Look through the data below and, wherever a line carries the word "computer", please copy that line.

(Extracted data entries)

━━━━━━━━━━━━━━━━━━━━━━━━━━━━━━

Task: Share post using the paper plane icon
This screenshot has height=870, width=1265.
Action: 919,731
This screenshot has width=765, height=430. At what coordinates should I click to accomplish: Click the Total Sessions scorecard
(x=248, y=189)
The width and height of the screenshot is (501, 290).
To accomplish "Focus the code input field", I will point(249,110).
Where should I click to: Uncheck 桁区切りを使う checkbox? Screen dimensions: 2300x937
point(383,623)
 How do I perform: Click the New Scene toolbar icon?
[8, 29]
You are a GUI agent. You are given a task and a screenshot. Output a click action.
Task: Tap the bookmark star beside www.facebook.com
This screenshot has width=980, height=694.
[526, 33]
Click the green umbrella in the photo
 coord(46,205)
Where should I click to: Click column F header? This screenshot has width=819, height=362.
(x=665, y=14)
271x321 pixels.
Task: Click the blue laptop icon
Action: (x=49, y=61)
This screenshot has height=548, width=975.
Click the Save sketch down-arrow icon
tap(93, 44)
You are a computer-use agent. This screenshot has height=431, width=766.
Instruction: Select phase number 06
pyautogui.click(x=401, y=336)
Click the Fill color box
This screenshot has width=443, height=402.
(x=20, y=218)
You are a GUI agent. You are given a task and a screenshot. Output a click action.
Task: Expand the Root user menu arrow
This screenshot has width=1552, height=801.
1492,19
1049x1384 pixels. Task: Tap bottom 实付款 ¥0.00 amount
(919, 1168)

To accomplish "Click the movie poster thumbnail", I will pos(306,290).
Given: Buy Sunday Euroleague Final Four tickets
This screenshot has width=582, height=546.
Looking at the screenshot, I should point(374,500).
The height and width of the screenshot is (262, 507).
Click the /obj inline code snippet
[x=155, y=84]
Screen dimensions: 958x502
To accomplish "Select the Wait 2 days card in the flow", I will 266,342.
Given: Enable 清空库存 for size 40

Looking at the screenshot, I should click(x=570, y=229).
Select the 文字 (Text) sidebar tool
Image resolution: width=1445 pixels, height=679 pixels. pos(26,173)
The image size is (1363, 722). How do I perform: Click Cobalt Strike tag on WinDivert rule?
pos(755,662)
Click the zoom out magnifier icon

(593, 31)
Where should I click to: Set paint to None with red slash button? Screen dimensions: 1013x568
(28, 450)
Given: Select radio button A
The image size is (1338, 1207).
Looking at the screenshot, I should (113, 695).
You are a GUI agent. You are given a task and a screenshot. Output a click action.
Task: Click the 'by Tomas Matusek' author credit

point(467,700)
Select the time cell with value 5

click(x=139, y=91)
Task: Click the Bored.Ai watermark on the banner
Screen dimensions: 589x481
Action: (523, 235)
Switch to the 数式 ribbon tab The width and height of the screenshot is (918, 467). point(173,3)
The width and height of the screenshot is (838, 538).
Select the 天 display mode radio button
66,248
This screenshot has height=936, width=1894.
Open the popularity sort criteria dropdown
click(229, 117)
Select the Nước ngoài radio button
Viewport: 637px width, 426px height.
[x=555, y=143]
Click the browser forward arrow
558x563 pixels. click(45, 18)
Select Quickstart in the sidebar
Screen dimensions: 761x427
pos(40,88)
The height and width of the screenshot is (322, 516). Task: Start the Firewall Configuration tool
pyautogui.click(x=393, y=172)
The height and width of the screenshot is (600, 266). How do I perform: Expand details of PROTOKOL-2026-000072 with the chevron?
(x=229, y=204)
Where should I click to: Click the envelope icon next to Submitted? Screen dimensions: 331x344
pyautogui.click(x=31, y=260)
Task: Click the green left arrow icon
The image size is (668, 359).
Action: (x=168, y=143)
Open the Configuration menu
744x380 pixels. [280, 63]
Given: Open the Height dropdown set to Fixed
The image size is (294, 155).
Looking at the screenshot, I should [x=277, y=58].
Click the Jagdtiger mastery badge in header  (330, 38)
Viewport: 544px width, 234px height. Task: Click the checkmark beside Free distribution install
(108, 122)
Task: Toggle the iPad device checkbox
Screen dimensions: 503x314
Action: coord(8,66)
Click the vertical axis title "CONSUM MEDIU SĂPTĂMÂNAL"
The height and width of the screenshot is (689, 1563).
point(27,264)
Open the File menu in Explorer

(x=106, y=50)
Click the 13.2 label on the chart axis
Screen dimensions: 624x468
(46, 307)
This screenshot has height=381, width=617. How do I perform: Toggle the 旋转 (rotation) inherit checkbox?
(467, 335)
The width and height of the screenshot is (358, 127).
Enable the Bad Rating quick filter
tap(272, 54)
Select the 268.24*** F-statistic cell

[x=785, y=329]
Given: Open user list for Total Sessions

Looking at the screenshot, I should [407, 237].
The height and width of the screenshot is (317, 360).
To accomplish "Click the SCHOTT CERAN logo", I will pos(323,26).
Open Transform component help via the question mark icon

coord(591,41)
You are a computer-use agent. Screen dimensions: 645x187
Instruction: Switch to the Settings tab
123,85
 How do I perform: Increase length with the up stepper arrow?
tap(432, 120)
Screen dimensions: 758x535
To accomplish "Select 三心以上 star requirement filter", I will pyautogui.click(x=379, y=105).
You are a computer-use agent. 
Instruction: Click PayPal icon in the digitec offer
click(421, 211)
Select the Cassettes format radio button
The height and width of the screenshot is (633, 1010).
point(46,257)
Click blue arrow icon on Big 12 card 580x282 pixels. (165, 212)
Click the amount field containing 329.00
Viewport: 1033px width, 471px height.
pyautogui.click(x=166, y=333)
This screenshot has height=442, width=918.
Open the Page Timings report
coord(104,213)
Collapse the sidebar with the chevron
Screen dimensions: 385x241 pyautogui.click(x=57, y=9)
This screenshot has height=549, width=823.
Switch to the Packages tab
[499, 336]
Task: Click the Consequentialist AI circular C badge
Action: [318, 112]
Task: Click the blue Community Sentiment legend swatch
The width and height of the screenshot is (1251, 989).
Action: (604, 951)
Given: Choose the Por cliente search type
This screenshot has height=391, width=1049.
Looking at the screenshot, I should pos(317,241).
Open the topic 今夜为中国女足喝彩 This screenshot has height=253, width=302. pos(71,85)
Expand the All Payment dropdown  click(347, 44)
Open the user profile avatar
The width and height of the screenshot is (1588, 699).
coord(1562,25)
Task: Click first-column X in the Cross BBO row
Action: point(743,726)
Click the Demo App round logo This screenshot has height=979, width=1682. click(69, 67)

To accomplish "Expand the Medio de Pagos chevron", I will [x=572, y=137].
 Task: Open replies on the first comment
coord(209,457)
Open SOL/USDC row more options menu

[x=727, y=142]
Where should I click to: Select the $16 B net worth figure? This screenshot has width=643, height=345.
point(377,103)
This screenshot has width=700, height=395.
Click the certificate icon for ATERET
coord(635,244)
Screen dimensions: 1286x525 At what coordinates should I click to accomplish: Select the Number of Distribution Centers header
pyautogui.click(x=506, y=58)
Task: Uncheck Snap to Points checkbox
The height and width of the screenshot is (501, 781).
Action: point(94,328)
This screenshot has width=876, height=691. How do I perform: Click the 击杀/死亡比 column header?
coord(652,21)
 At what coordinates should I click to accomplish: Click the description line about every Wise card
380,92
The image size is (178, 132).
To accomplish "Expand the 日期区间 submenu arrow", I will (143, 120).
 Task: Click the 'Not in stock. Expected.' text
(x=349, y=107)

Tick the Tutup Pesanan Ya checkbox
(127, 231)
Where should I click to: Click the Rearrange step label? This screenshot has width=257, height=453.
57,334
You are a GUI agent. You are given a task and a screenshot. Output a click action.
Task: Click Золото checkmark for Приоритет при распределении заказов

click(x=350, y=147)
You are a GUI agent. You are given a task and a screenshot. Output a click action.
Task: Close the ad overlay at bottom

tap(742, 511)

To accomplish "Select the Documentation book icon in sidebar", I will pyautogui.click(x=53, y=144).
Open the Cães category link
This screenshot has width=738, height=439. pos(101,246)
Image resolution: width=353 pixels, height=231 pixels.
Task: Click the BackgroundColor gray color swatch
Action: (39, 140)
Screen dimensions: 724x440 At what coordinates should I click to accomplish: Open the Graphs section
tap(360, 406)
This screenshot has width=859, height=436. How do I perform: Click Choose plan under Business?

━━━━━━━━━━━━━━━━━━━━━━━━━━━━━━

=== Response area ===
You are a computer-use agent. This screenshot has height=431, width=766.
You are a computer-use agent. Screen dimensions: 645x187
You are a computer-use agent. 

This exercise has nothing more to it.